We see later in the lab that the dense representation is faster. Nevertheless, let’s store the one-hot representation as sparse torch tensors as well as sparse scipy matrices.

def convert_sparse_tensor(X):
    idx = np.asarray(X.indices())
    vals = np.asarray(X.values())
    return coo_matrix((vals,
                      (idx[0],
                       idx[1])),
                      shape=X.shape).tocsr()
X_train_s = convert_sparse_tensor(X_train)
X_test_s = convert_sparse_tensor(X_test)
X_train_d = torch.tensor(X_train_s.todense())
X_test_d = torch.tensor(X_test_s.todense())
torch.save(X_train_d, 'IMDB_X_train.tensor')
torch.save(X_test_d, 'IMDB_X_test.tensor')

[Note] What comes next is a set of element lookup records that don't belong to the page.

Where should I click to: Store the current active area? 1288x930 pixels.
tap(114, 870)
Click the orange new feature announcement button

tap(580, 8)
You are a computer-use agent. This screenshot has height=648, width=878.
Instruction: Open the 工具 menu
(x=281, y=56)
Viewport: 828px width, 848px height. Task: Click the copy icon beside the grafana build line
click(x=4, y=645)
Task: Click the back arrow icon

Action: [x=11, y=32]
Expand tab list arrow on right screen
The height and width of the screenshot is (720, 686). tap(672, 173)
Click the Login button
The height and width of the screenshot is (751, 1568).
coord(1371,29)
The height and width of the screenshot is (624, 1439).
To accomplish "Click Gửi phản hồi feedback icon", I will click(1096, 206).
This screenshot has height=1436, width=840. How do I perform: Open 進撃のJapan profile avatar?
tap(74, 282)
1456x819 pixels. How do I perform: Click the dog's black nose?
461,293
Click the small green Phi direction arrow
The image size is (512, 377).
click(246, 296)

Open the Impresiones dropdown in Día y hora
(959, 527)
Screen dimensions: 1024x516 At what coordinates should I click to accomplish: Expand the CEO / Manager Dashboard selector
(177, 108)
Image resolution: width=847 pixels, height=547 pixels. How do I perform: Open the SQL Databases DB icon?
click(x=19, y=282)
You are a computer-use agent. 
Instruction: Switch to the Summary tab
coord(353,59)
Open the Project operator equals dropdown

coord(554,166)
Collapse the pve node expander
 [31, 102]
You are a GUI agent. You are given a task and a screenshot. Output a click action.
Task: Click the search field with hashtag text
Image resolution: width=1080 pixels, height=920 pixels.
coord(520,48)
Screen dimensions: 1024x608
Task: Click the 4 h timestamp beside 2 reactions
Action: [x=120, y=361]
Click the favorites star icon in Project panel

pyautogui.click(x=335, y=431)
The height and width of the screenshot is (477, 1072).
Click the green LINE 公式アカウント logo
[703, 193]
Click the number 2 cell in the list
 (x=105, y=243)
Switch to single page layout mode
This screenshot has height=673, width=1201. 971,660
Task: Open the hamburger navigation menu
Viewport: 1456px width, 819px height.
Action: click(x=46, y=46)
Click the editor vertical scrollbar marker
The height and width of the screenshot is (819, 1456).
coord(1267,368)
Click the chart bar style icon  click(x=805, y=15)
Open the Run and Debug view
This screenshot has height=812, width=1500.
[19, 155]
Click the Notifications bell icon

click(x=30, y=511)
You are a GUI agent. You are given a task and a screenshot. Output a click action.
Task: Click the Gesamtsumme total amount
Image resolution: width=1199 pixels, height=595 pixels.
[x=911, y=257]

Save as sparse scipy matrices#

save_npz('IMDB_X_test.npz', X_test_s)
save_npz('IMDB_X_train.npz', X_train_s)
np.save('IMDB_Y_test.npy', L_test)
np.save('IMDB_Y_train.npy', L_train)

Save and pickle the word index#

We’ll also want to store a lookup table to convert representations such as S_train[0] into words

word_index = imdb.get_word_index()
lookup = {(i+3):w for w, i in word_index.items()}
lookup[0] = "<PAD>"
lookup[1] = "<START>"
lookup[2] = "<UNK>"
lookup[4] = "<UNUSED>"

Let’s look at our first training document:

' '.join([lookup[i] for i in S_train[0][:20]])
"<START> this film was just brilliant casting location scenery story direction everyone's really suited <UNUSED> part they played and you"

We save this lookup table so it can be loaded later

pickle.dump(lookup, open('IMDB_word_index.pkl', 'bw'))

Padded representations#

For some of the recurrent models, we’ll need sequences of common lengths, padded if necessary. Here, we pad up to a maximum length of 500, filling the remaining entries with 0.

(S_train,
 S_test) = [torch.tensor(pad_sequences(S, maxlen=500, value=0))
            for S in [S_train,
                      S_test]]

Finally, we save these for later use in the deep learning lab.

torch.save(S_train, 'IMDB_S_train.tensor')
torch.save(S_test, 'IMDB_S_test.tensor')